RBI Overhauls ECB Norms, India Inc Could Raise $100B Abroad
The Reserve Bank of India has overhauled external commercial borrowing norms. The changes raise borrowing caps, relax pricing and end-use restrictions, and expand eligible borrowers. As a result, Indian companies could raise up to $100 billion in overseas loans in 2026-27.

The Reserve Bank of India has overhauled external commercial borrowing norms. The changes raise borrowing caps, relax pricing and end-use restrictions, and expand eligible borrowers. As a result, Indian companies could raise up to $100 billion in overseas loans in 2026-27.
Reserve Bank of India has finalized a major overhaul of external commercial borrowing (ECB) norms aimed at expanding overseas funding options for Indian corporates. The move could allow companies to raise up to $100 billion from foreign lenders in the 2026-27 financial year.
Under the revised framework, the central bank raised the borrowing cap, eased pricing restrictions and widened the set of eligible borrowers and end-use provisions. Market participants say the changes could boost access to global liquidity and support corporate expansion.
Higher ECB limits and wider access
Under the amended rules, eligible firms can now raise external commercial borrowings up to the higher of $1 billion or 300 percent of net worth, compared with the earlier cap of $750 million. This adjustment applies under the automatic route, which does not require prior RBI approval for eligible borrowers.
The regulator also adjusted maturity norms, allowing manufacturing firms to borrow funds with average maturities between one and three years, provided the outstanding amount does not exceed certain limits. Therefore, companies across sectors may tap overseas funding more flexibly.
Pricing, end-use and cost liberalization
In a key change, the RBI removed the all-in-cost ceiling for ECBs with longer maturities, meaning interest rates will now align more closely with prevailing global benchmarks. As a result, borrowers may secure funds at more competitive terms in certain market conditions.
At the same time, the central bank relaxed several end-use restrictions and clarified conditions under which ECB proceeds can be deployed. Eligible uses include capital expenditure for new projects, expansion of existing operations, and refinancing of domestic loans in a structured manner. However, RBI maintains some restrictions, such as prohibitions on real estate and speculative uses.
Broader corporate impact
With ECB volumes rising in recent years, the revised framework could allow Indian companies to significantly increase their access to foreign capital markets. In the previous fiscal year, firms raised a record $61.18 billion through ECBs. Under the new rules, volumes could approach $100 billion, analysts say.
Some market participants warn, however, that global funding conditions and currency risks will still influence borrowing decisions, despite the regulatory ease.
Realty and infrastructure sectors stand to benefit
The overhaul is expected to boost financing in capital-intensive sectors such as real estate and infrastructure. The revisions explicitly permit ECB funding for large-scale township development, integrated infrastructure projects, and industrial parks. However, developers must comply with safeguards such as completing major infrastructure work before selling plots.

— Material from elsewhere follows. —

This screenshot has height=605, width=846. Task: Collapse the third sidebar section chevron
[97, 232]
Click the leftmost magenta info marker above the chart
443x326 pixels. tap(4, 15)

Outlook for markets and funding
Analysts say that easing ECB norms may encourage Indian firms to diversify funding sources and reduce reliance on domestic credit markets alone. Foreign capital may flow into growth projects and acquisitions, although lenders will still price risks based on underlying economic conditions.
Meanwhile, the broader corporate finance landscape could see structural shifts as Indian companies increasingly engage global capital markets amid evolving regulatory frameworks.